Ms Patterson wrote said that the director-general of Pakistan's Inter-Services Intelligence (ISI), Lt Gen Ahmad Shuja Pasha, had "just approved the sharing of tearline information on Pakistan's investigation [into the Mumbai attacks] with Indian intelligence, after assurances from the CIA that information would be held in intelligence channels only".

In intelligence parlance, tearline relates to a physical line on an intelligence message which separates categories of information that have been approved for foreign disclosure.

Lashkar-e-Toiba fears

Ms Patterson wanted Washington to ask India not to release information about their investigation into the Mumbai attacks, which might jeopardise the new information-sharing arrangement.

She said if Lt Gen Pasha was "embarrassed by what is essentially public dissemination without the Indians providing the results of their own investigation to Pakistan, it will undercut Pakistan's ability to pursue its investigation, generate a public backlash in Pakistan and could undermine Pasha personally".

Two days after this cable, India handed over material related to the Mumbai investigation to the Pakistani High Commissioner in New Delhi. Information about the attacks was shared subsequently with other countries.

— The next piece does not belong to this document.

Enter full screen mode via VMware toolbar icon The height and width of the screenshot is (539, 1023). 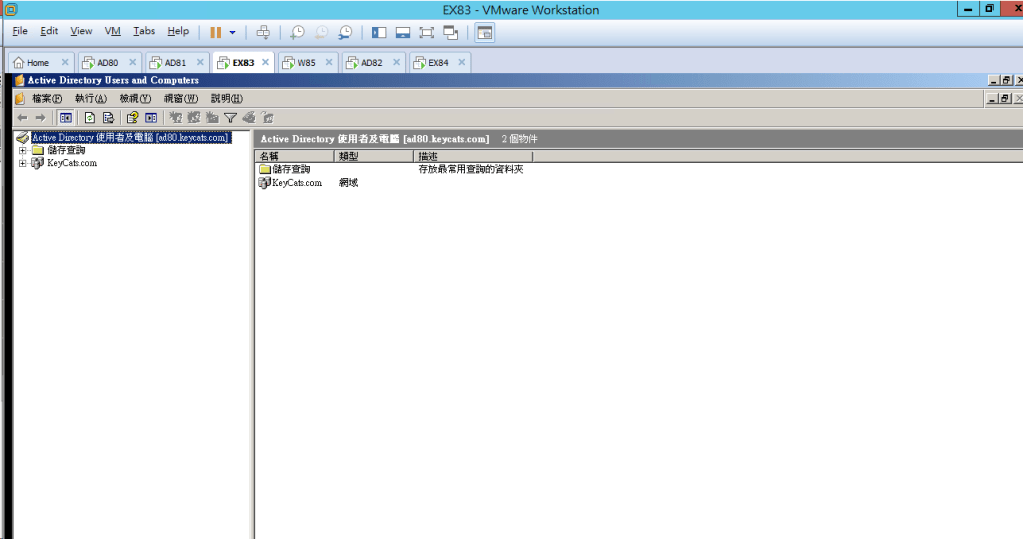click(426, 32)
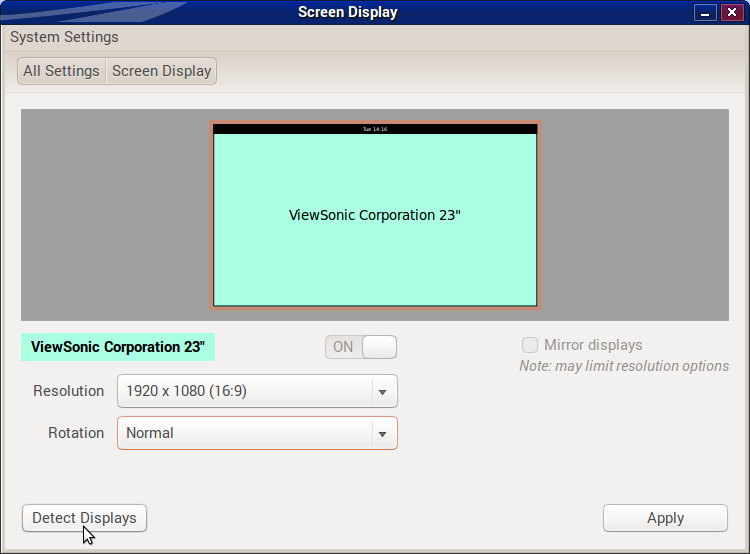Click the Mirror displays label text
The width and height of the screenshot is (750, 554).
[x=593, y=345]
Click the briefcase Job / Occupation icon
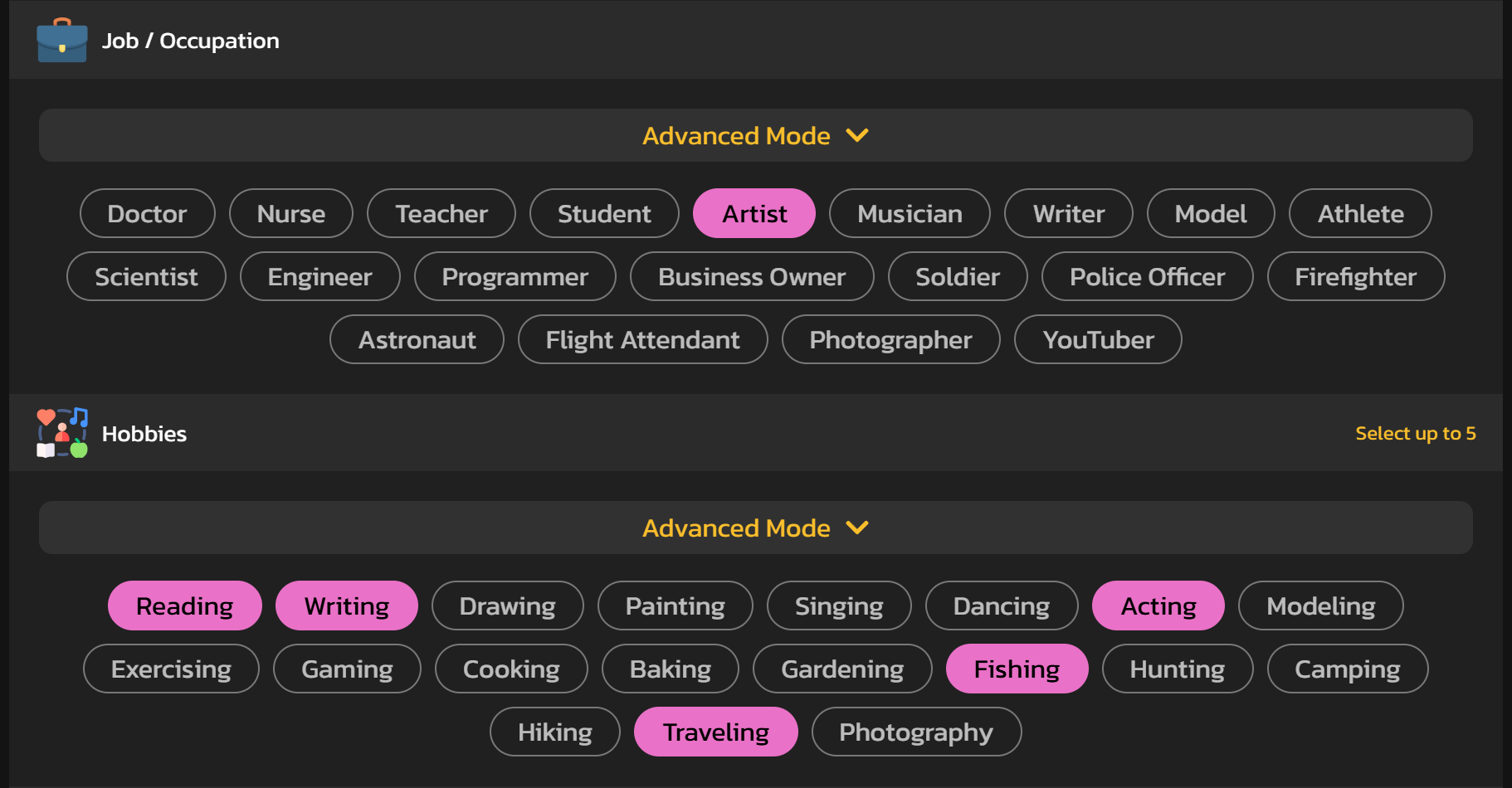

A reference to the "tearline information" to be provided to India appears in another cable sent by Ms Patterson, after a 2 January meeting with Pakistani President Asif Ali Zardari.

"Zardari had been briefed by ISI Director-General, LTG [Lieutenant General] Pasha, on his meeting with DCIA [Director, Central Intelligence Agency] in Washington, and he had concurred in the release of 'tearline' information to be passed to the Indians," the 5 January 2009 cable said.

In her earlier cable, Patterson had said it would be premature for India to release information about the investigation into the Mumbai strikes until the probe was over.

"We note that the FBI has just presented a long list of information it is still seeking from the Indians to advance its own investigation," she argued in her cable.

Most important, in her view, was that "sleeper cells" of the Lashkar-e-Toiba (LeT), the group responsible for the Mumbai attacks, were still active in India, Nepal, Bangladesh and Pakistan.

"To prevent another potential attack, we need to keep channels of co-operation and information sharing open…our goal is not only to bring the perpetrators of this [Mumbai] attack to justice, but also to begin a dialogue that will reduce tensions between India and Pakistan," she said.